Task description:
Beginning with the line that contains "Viewport: 1389px width, 868px", copy each subsequent line of the data below through the last one, including both ends but not the pictures.

Supplied records:
—————

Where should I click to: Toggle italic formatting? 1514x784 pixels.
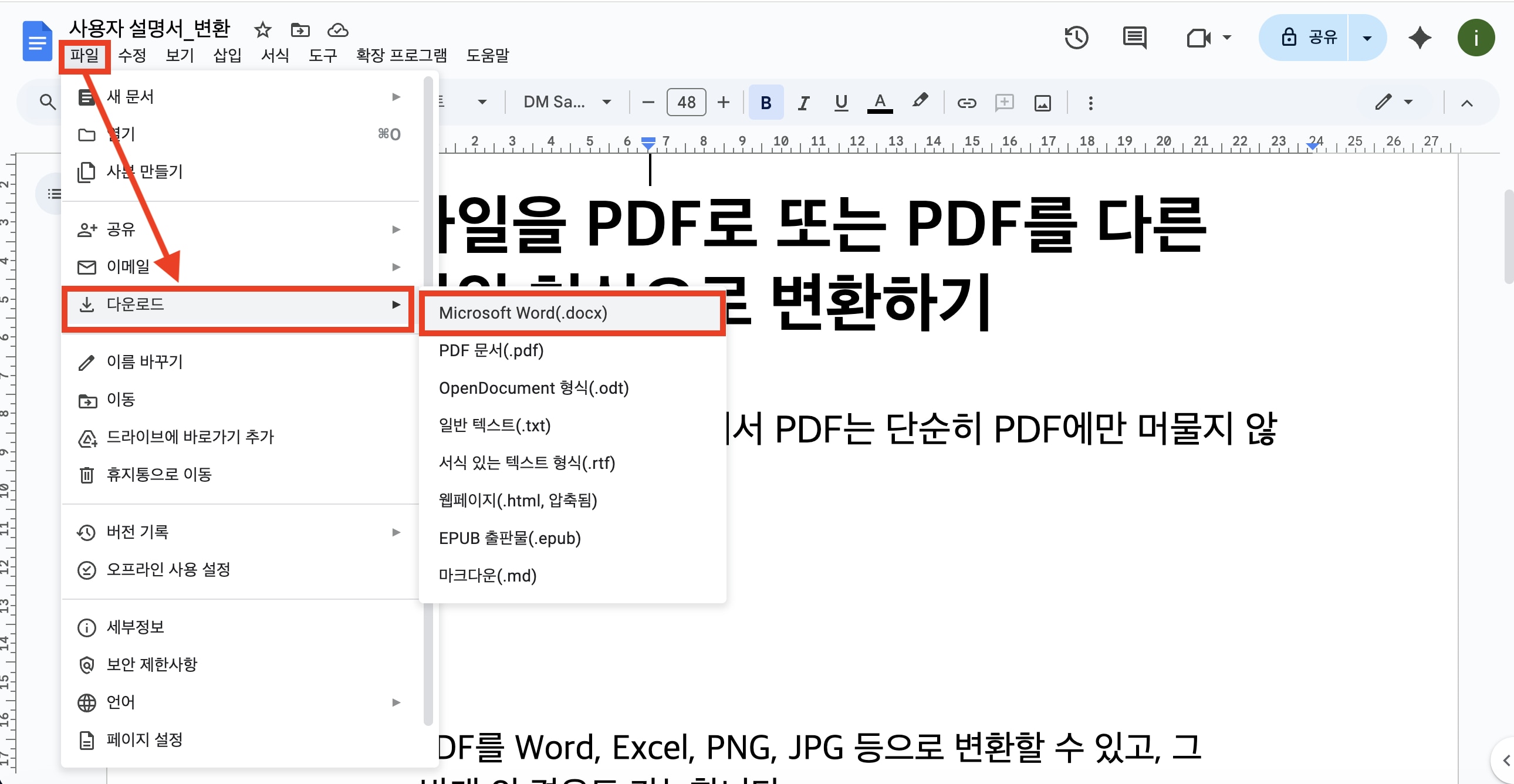803,102
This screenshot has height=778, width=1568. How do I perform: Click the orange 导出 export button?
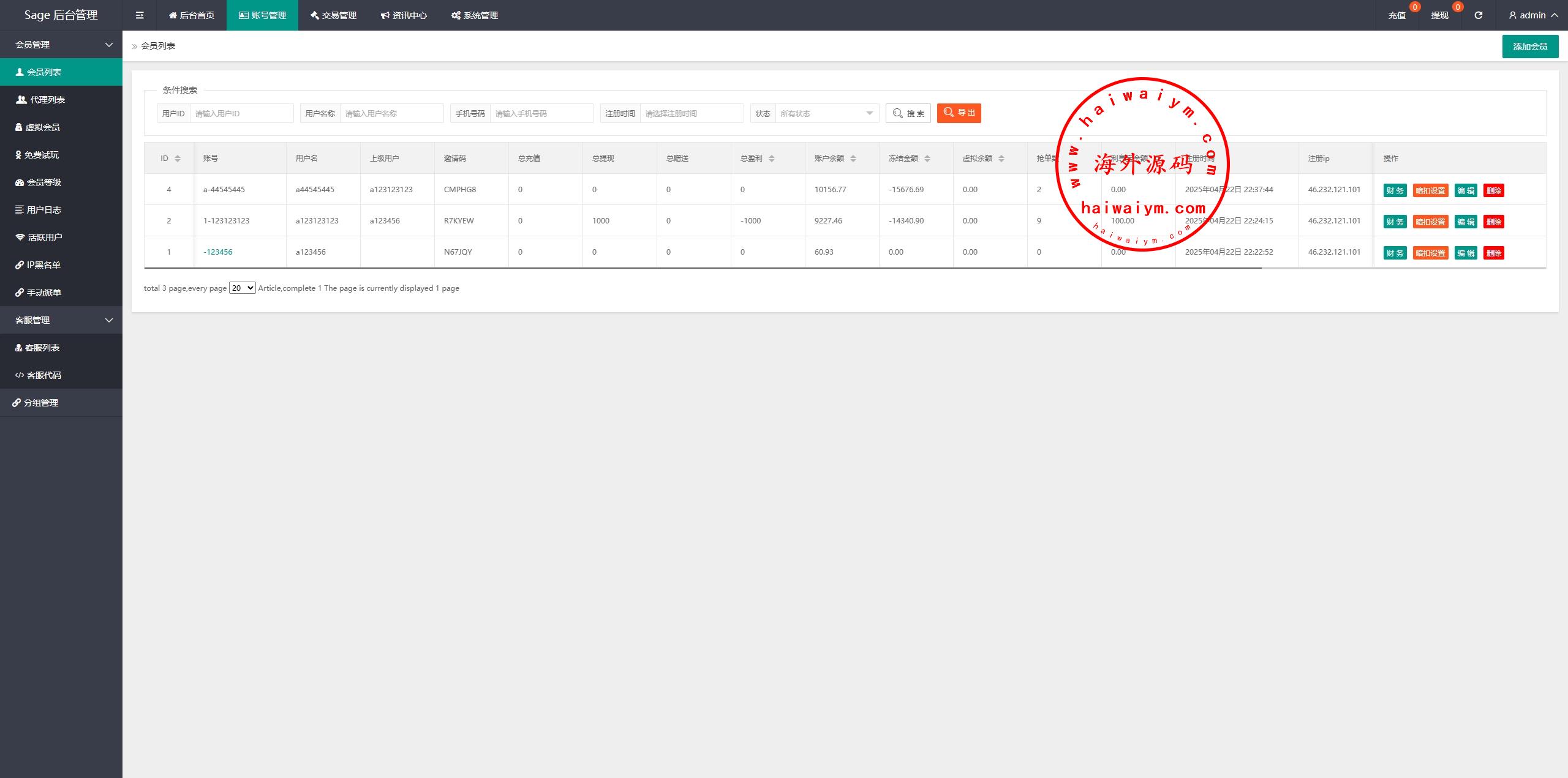pos(959,113)
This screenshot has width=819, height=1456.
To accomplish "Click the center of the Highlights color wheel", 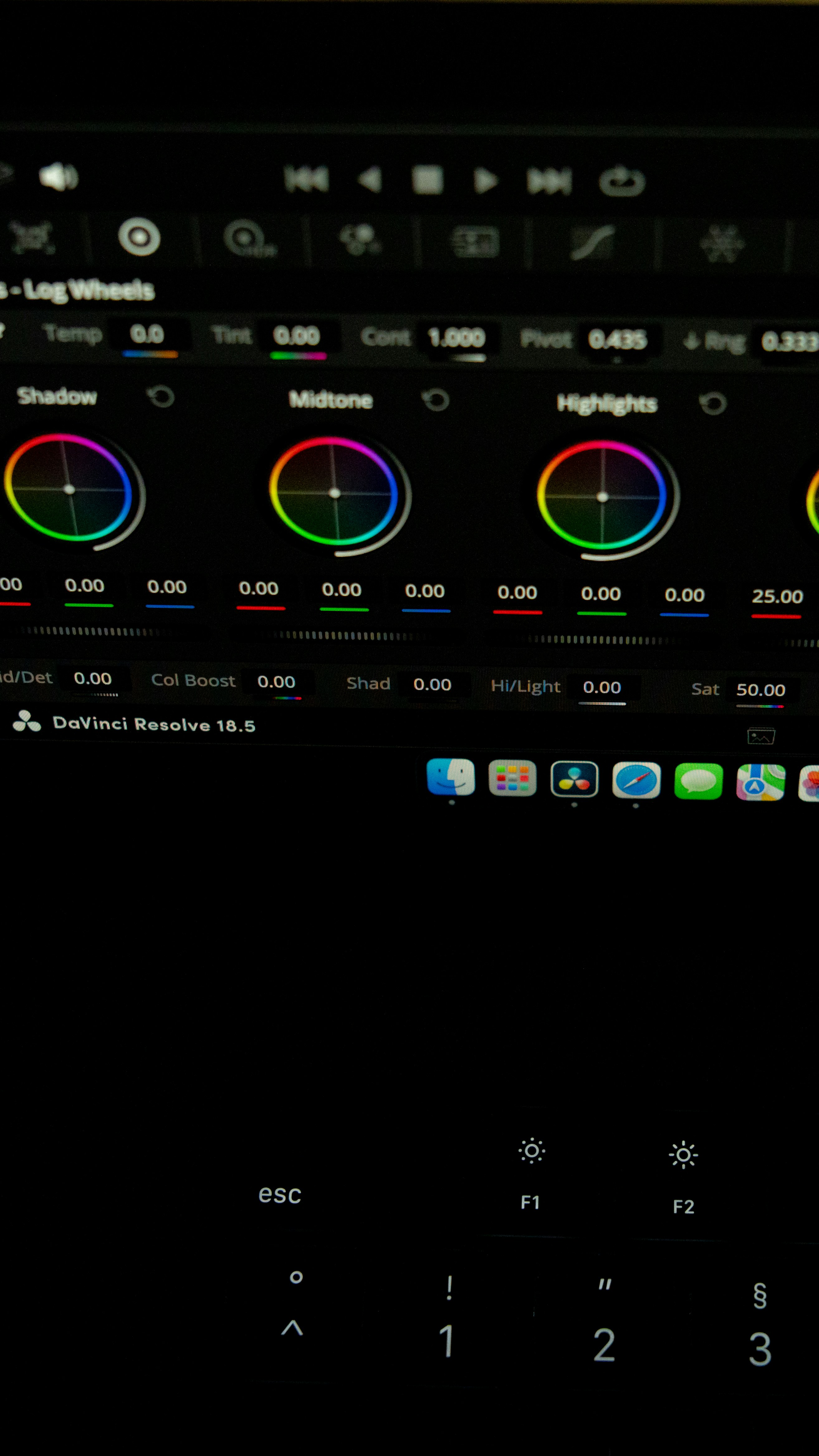I will click(x=602, y=497).
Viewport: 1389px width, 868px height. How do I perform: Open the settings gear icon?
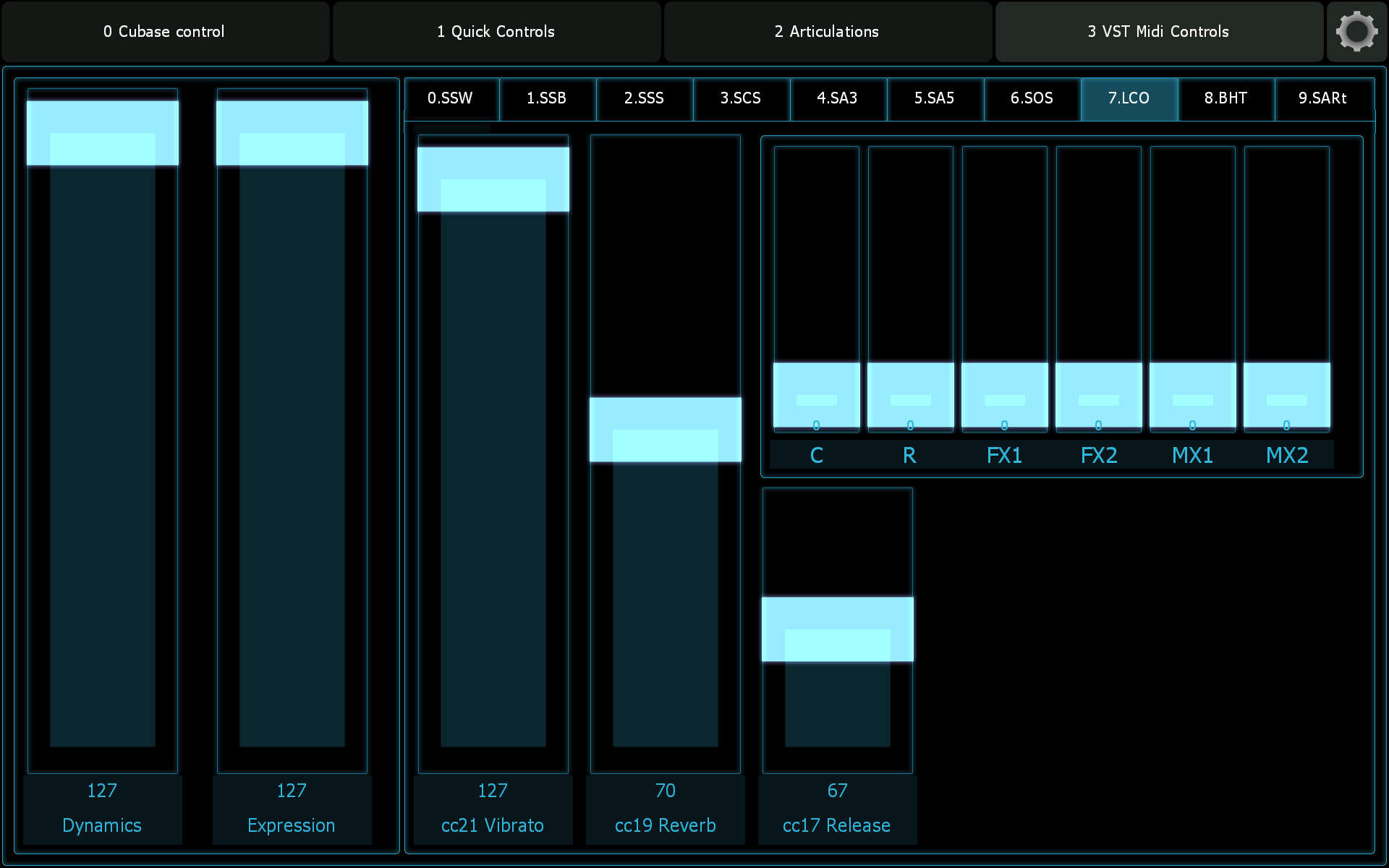tap(1356, 31)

—————

Task result:
Viewport: 1389px width, 868px height. How do I perform: Open the settings gear icon?
tap(1356, 31)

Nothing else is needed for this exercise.